_WRITTEN REQUEST:_ Reproduce the material below word for word, starting at the line that contains "Given: Accept All cookies" and ending with its last line.

_STORED ROWS:_

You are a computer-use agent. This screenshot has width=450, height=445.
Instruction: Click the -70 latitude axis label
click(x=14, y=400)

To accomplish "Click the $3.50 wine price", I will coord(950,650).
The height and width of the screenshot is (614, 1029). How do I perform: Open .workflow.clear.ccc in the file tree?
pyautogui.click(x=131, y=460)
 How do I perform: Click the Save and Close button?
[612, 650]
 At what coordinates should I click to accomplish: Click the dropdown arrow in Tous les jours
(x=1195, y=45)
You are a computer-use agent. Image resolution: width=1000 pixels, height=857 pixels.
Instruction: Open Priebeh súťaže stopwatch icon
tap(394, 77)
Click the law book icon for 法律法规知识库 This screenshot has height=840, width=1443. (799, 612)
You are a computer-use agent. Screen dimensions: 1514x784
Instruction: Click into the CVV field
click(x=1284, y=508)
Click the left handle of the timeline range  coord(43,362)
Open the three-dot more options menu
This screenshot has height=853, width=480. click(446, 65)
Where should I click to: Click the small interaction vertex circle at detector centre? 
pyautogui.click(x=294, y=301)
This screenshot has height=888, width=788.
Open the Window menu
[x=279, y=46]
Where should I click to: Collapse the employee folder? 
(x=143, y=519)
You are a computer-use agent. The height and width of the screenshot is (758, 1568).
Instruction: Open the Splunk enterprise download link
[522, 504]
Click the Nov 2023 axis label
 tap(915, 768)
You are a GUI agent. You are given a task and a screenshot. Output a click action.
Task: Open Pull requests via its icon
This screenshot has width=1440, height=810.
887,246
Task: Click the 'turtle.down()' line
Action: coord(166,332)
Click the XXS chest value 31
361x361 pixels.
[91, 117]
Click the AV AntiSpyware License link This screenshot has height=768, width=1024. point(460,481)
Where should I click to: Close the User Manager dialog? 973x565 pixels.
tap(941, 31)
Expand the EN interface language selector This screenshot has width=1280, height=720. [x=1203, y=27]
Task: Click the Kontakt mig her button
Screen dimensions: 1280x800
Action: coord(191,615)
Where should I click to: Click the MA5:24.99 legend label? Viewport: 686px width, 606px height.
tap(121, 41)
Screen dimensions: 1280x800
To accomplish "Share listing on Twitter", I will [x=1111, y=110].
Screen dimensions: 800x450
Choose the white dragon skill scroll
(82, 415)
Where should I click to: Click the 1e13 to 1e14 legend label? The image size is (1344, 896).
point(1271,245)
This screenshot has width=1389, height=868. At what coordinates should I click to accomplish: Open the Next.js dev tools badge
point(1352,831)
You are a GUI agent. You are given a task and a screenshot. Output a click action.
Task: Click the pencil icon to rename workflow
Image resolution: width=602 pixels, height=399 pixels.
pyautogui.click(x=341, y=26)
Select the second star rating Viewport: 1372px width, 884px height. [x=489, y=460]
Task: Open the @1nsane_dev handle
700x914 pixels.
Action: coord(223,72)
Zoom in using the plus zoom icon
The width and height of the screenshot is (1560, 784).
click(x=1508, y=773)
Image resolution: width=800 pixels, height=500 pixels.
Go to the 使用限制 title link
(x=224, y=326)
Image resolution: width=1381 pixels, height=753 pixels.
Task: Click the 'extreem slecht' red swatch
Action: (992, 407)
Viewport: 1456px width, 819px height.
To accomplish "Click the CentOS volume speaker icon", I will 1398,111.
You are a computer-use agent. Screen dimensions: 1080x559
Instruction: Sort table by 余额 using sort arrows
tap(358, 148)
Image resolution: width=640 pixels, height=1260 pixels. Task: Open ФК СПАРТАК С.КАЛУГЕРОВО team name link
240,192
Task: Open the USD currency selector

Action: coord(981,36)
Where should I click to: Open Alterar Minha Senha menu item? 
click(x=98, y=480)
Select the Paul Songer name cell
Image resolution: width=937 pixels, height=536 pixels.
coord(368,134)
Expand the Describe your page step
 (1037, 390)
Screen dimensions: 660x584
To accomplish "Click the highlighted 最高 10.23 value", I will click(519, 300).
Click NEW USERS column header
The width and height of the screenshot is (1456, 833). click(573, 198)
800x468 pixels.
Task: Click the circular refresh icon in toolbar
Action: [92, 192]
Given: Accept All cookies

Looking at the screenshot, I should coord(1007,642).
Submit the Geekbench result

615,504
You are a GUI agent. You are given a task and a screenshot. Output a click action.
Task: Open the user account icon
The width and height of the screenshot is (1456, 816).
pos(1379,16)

_SOLUTION FOR THIS PROBLEM:_
Given: Accept All cookies

Looking at the screenshot, I should coord(1007,642).
Submit the Geekbench result

615,504
You are a GUI agent. You are given a task and a screenshot. Output a click action.
Task: Open the user account icon
The width and height of the screenshot is (1456, 816).
pos(1379,16)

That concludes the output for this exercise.